Epilogue

Well, chipmunks, here we are. The end of the road. The final countdown. The cherry on top. You did great! I have one last acorn of wisdom to impart, and then you can gather your metaphorical keys, phones, and wallets and be on your merry way.

Here’s the thing: Life is messy. I know this, you know this. We’re not fooling ourselves thinking that one little let-me-help-you-help-yourself-help book is going to alter the very fabric of the universe. Even for me, an avid strategizer with hella focus and no trouble with commitment, shit happens.

And you might want to reserve a little time, energy, and money for that scenario, just in case.

Remember that house in the Caribbean? Well, it got built, it is marvelous, and my husband and I sold our apartment, decamped to the DR, and lived there blissfully for three months, giant spiders and all. We hosted friends and family, we walked the beach, we developed a house cocktail recipe (a Frozen Painkiller, in case you were wondering). We even named our lizards—among them Lizard Khalifa, Senator Elizardbeth Warren, and Jim Morrison. All was right with the world.

Then we came back to New York to settle some final business, in order to complete our goal of moving to the islands once and for all.

Then I had this book idea, and then I sold it to my publisher, and then it was due in ten weeks. No problem, I thought. I’ll just get my shit together and write it. I mean, two and a half months? That’s an eternity compared to last year’s deadline! Child’s play.

Except that last year I had an apartment to live in while I was writing my book. This year, I’d sold that apartment to pursue my dream of living on a tropical island, but circumstances demanded that I be off that island and within striking distance of things like “my husband’s clients” and “reliable mail services” for a few months, which happened to coincide with my writing time.

No problem, I thought, we’ll secure an apartment, I’ll set up my laptop and Diet Coke funnel, and I’ll be good to go!

Only, that little plan didn’t quite work out. We drifted like hipster gypsies from an Airbnb to friends’ places in Brooklyn and New Jersey, to my in-laws’ apartment, to my parents’ house in Maine (writing profanity-laced books from your childhood bedroom is one way to spend a summer). Rinse, lather, repeat. I dutifully unpacked and repacked our suitcases every few days, budgeted the increasingly onerous “moving days” into my writing schedule, and kept that word count squarely in my sights at all times.

But the mental clutter was slowly taking up residence in my brain the way my extra luggage was taking up space in my friend’s basement.

I tried to keep it contained.

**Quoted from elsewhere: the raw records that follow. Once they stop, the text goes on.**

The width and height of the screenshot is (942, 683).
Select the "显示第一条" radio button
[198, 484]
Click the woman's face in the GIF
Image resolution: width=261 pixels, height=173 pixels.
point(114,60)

I did some deep breathing, indulged my new daily stretching habit wherever we happened to be, and prioritized “self-care” in the form of pizza and pedicures. I wrote and I packed, I wrote and I unpacked.

Finally, the end was nigh.

On the last leg of our Sleeping Around Summer of ’16 Tour, I booked another Airbnb that I thought was going to get me through the final stretch of deadline mania and my husband through the last of his business, after which we could ride off into some of the most gorgeous sunsets in the world as reward for jobs well done, and life won.

That’s when the shit hit the fan.

I do not wish to cast aspersions on the nice couple who sublet to us, but their apartment was not… to our liking. Some people can live in a perpetually damp, mildew-smelling space, with a cloud of fruit flies for polite company. I am not one of those people. The ceiling fans that we were instructed to “keep on at all times” (to combat the dampness, I assume) produced a buzz-clank noise that rapidly achieved Tell-Tale Heart status as I sat under them trying to finish this book. There was no coffeemaker. The final straw was a wiggly millipede thing that I found in the cabinet when I was looking for plastic wrap to create a trap for the fruit flies. If I’m going to live among multilegged fauna, I’m damn well doing it in a tropical oasis, not in a basement in Brooklyn.

I’d like to be able to tell you that I handled this situation with grace and aplomb. What actually happened was that I broke down and sobbed on the bed for half an hour while my husband booked a cheap room at a nice hotel on the Hotel Tonight app (bless you, Hotel Tonight app), instructed me to grab my toiletries and pajamas, and hustled us out of the rental sauna for a restorative night of sweet-smelling sheets and high-functioning AC, with a positively adorable mini-Keurig machine to help me greet the morning.

“We’ll deal with the fallout tomorrow,” he said. “For now, get some sleep.” Small, manageable chunks indeed.

Hallelujah, I thought. At least one of us has our shit together.

Then again, he might tell you he learned it by watching me.